The star’s innate charisma turns on and off like a spigot at precisely the right intervals.

“The Front Runner’s” shame is not showing more about the Harts as a couple. Vera Farmiga is the perfect choice to play the spurned Lee Hart. In just a few economical scenes she captures both the rationale for standing by her man and the unchecked rage that comes along with it.

We need more. Much more. And not just the why’s and how’s. “The Front Runner” too often settles for pat character studies when the moments call for something more profound.
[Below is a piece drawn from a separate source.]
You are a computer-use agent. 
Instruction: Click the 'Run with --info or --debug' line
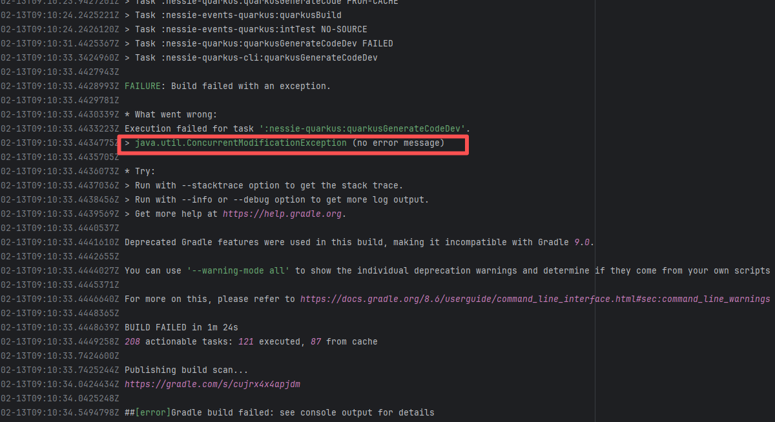(x=276, y=199)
Instead, we’re given four to five “speeches” where the film’s big issues are hashed out as if on a debate team’s rehearsal script. The story should reveal itself without those clunky asides.

The screenplay, based on the nonfiction book by Matt Bai, offers a few tidbits about media bias then … and now. One journo brings up Gov. Michael Dukakis and his consonant heavy surname:

“Add a ‘K’ and he could win the South.”

You could imagine James O’Keefe recording that sentiment right now from any establishment reporter.

The film’s attacks on media methods are crystalized with a young black reporter (Mamoudou Athie) who goes from wide-eyed neophyte to “go for the jugular” type. In a way, Athie’s character is the epicenter of the story, not Hart.

It’s also fascinating to see Ted Koppel, via archival footage, dress down reporters for their clumsy Hart hit. Would Koppel act so bold on behalf of a rising GOP star?

The film offers a few “tells” that suggest a partisan play afoot. We hear an audio snippet out of nowhere from the Iran-Contra hearings. We also see disgraced televangelist Tammy Faye Bakker a time or two via vintage clips.

Those are the true villains, we’re led to believe.

The character who emerges unscathed in “The Front Runner?” Donna Rice (Sara Paxton), the woman who helped bring down a potential president. It’s a narrative decision that feels precious, given the character corners cut elsewhere.

“The Front Runner” also attacks journalistic hubris, the use of anonymous sources and the groupthink that permeates the industry. It’s so hard on journalists you expect CNN to sue it on shaky grounds.

The film’s other takeaway is impossible to deny given the current media war against President Trump. Today’s reporters wouldn’t go near this scandal if the stakes were sky high and the candidate had a “D” before his or her name.

HiT or Miss: Reitman’s “The Front Runner” tells a fascinating tale brimming with modern implications. Too bad the screenplay keeps interrupting to let us now how to process it all.